Ordnance Survey, First Edition - 1852. Journal - `The Builder' November 21 (1885). Plans in `British Architect' Journal, December 4 (1885). John Gifford et al, Buildings of Scotland - Edinburgh, (1991) p183. Charles McKean, Edinburgh - An Illustrated Architectural Guide (1992). Dictionary of Scottish Architects, www.scottisharchitects.org.uk (accessed 10.05.2007)
A Group with Nos 2-11 Parliament Square, Advocates´ Library, Signet Library, Parliament Hall, 1 Parliament Square, St Giles High Kirk, Charles II Statue, City Chambers, Alexander and Bucephalus Statue, Queensberry Memorial and Lothian Chambers.
Edinburgh's Mercat Cross is a fine late 19th century reconstruction and re-imagining of its predecessors. It occupies a particularly prominent and sensitive location on the High Street in front of the W side of Parliament Square, beside St Giles Kirk. Representing the centre of social and civic life in the City throughout the centuries, the current Mercat Cross is of considerable contextual and historic interest and offers significant group value with the buildings that surround it.

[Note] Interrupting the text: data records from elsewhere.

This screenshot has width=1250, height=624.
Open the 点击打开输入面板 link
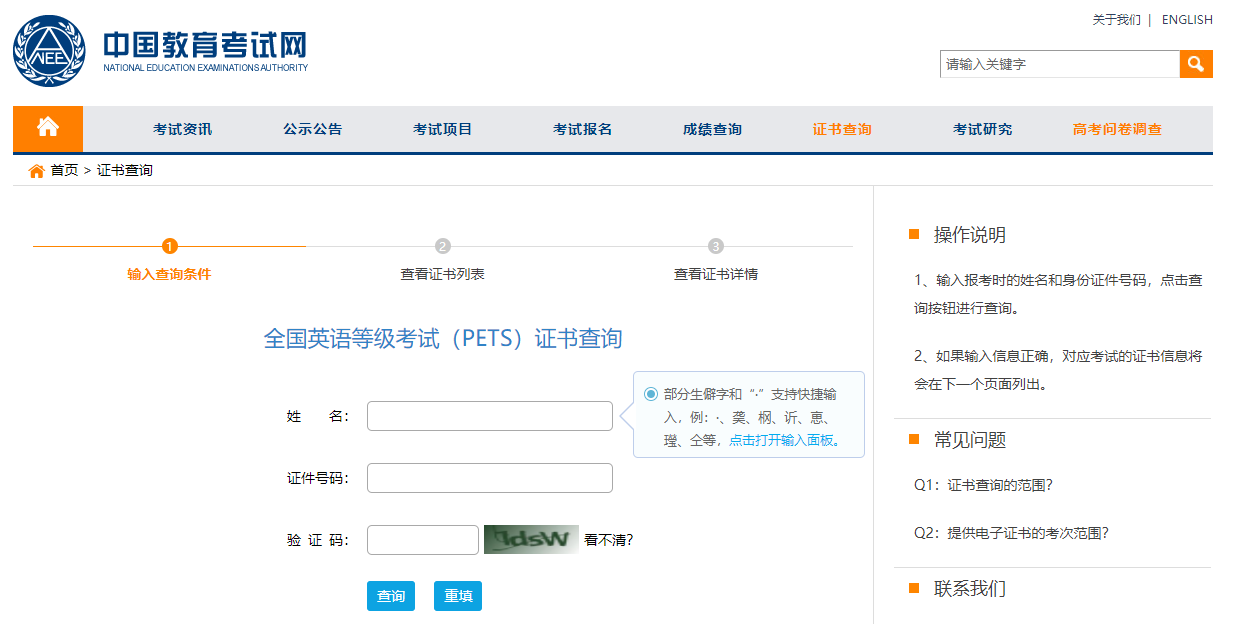[x=784, y=440]
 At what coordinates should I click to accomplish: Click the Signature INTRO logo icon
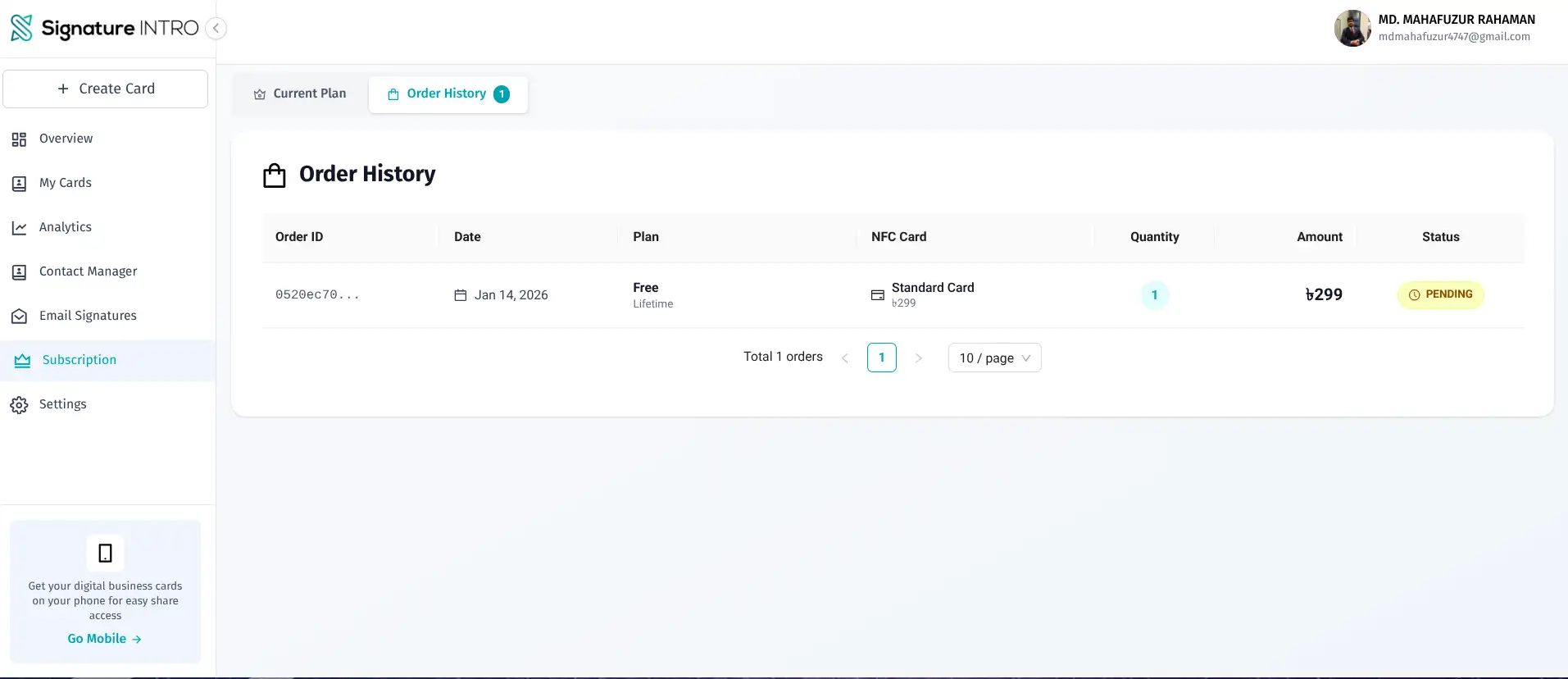(x=21, y=28)
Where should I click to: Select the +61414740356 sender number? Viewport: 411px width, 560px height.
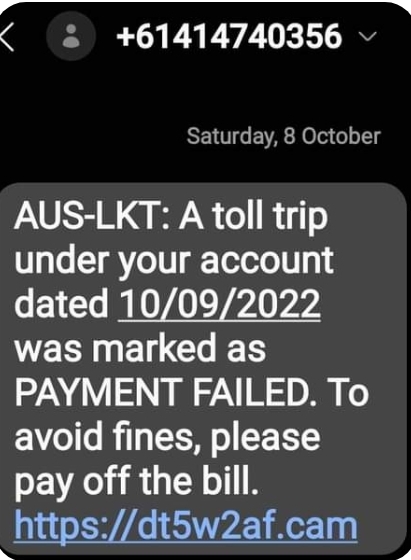229,36
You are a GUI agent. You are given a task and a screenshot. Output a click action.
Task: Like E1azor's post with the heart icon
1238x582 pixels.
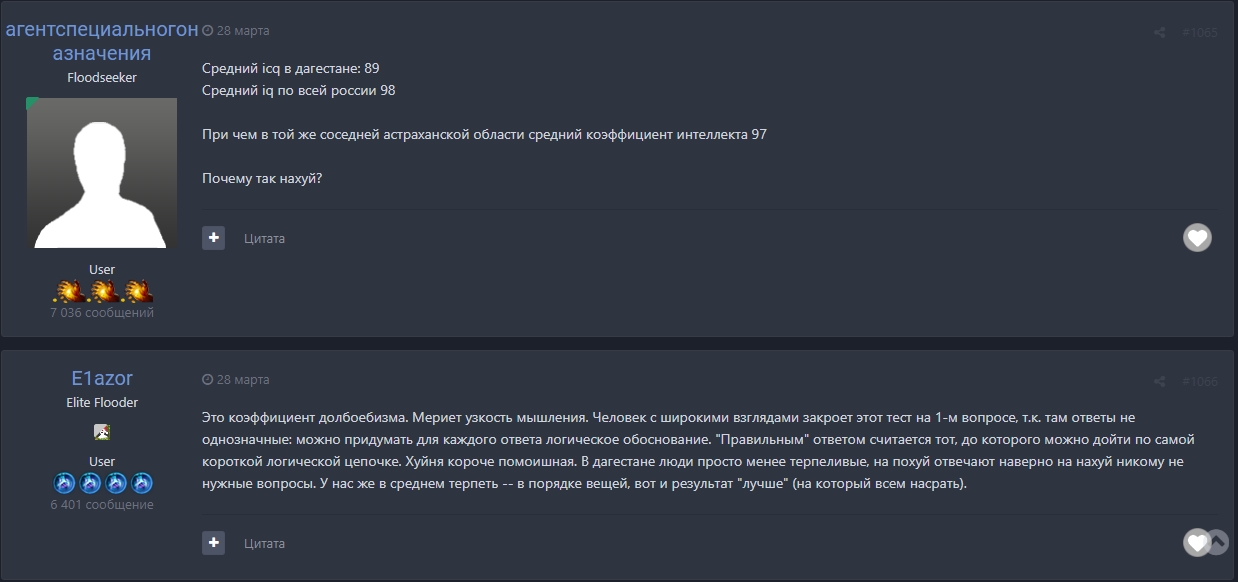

The shaft and capital head are 1970 replacements of the original 15th century fabric, removed at that time to protect them from further deterioration. Both had been used in a previous rebuilding of the Cross in 1617 by John Tailefer and John Mylne. In 1866 the shaft and capital were erected on a simple stepped base near the present site. The unicorn was added in 1869. The self-consciously artisanal octagonal drum designed by Sidney Mitchell in 1885 was intended to be a replica of Tailefer and Mylnes reconstruction, taken from one surviving 18th century engraving. The renowned Edinburgh-based architect Sydney Mitchell was one of the country's finest 19th century architects, whose reputation has increased in recent years. The completed work, incorporating the 15th century shaft and capital, was gifted to the town by British Prime Minister, William Ewart Gladstone who also composed the Latin inscription above the main door of the octagonal drum. The painted panels includes the Arms of Edinburgh, copied from a panel of the 1617 cross. Other panels from the earlier cross, depicting human heads, also survive. These are currently built into a wall at Abbotsford House in the Scottish Borders. The cross was repaired by the City Architect's Department in 1970.
List description updated at resurvey (2007/08).